Work instructions:
Print each entry verbatim.

(Records from a collection)

"""

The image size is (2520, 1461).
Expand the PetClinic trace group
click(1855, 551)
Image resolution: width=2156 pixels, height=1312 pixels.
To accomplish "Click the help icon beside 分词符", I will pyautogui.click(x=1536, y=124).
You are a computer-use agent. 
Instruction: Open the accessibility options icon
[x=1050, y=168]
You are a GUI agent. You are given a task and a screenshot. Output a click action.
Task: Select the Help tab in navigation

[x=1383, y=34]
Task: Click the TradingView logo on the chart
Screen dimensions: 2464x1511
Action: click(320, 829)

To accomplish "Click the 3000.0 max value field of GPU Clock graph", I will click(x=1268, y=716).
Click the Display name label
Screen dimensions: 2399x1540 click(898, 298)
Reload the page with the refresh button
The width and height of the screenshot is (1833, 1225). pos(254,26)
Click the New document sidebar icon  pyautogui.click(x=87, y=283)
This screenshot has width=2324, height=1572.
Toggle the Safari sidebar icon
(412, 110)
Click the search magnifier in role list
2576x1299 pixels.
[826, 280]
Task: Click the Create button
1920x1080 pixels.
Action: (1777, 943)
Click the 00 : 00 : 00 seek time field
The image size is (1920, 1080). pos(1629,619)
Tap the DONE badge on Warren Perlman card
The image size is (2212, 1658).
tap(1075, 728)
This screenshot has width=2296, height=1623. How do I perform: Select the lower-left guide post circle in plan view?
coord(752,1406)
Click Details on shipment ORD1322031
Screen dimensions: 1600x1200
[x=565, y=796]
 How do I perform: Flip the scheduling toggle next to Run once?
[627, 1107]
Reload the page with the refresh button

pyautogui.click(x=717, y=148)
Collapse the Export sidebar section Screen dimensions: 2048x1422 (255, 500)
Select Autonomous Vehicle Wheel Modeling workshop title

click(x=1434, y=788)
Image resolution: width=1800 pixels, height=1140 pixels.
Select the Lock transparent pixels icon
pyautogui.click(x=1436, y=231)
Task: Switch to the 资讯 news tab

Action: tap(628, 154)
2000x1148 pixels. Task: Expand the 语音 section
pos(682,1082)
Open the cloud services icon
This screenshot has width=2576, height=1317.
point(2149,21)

"""

Exercise output:
The image size is (2520, 1461).
Expand the PetClinic trace group
click(1855, 551)
Image resolution: width=2156 pixels, height=1312 pixels.
To accomplish "Click the help icon beside 分词符", I will pyautogui.click(x=1536, y=124).
You are a computer-use agent. 
Instruction: Open the accessibility options icon
[x=1050, y=168]
You are a GUI agent. You are given a task and a screenshot. Output a click action.
Task: Select the Help tab in navigation

[x=1383, y=34]
Task: Click the TradingView logo on the chart
Screen dimensions: 2464x1511
Action: click(320, 829)

To accomplish "Click the 3000.0 max value field of GPU Clock graph", I will click(x=1268, y=716).
Click the Display name label
Screen dimensions: 2399x1540 click(898, 298)
Reload the page with the refresh button
The width and height of the screenshot is (1833, 1225). pos(254,26)
Click the New document sidebar icon  pyautogui.click(x=87, y=283)
This screenshot has width=2324, height=1572.
Toggle the Safari sidebar icon
(412, 110)
Click the search magnifier in role list
2576x1299 pixels.
[826, 280]
Task: Click the Create button
1920x1080 pixels.
Action: (1777, 943)
Click the 00 : 00 : 00 seek time field
The image size is (1920, 1080). pos(1629,619)
Tap the DONE badge on Warren Perlman card
The image size is (2212, 1658).
tap(1075, 728)
This screenshot has width=2296, height=1623. How do I perform: Select the lower-left guide post circle in plan view?
coord(752,1406)
Click Details on shipment ORD1322031
Screen dimensions: 1600x1200
[x=565, y=796]
 How do I perform: Flip the scheduling toggle next to Run once?
[627, 1107]
Reload the page with the refresh button

pyautogui.click(x=717, y=148)
Collapse the Export sidebar section Screen dimensions: 2048x1422 (255, 500)
Select Autonomous Vehicle Wheel Modeling workshop title

click(x=1434, y=788)
Image resolution: width=1800 pixels, height=1140 pixels.
Select the Lock transparent pixels icon
pyautogui.click(x=1436, y=231)
Task: Switch to the 资讯 news tab

Action: tap(628, 154)
2000x1148 pixels. Task: Expand the 语音 section
pos(682,1082)
Open the cloud services icon
This screenshot has width=2576, height=1317.
point(2149,21)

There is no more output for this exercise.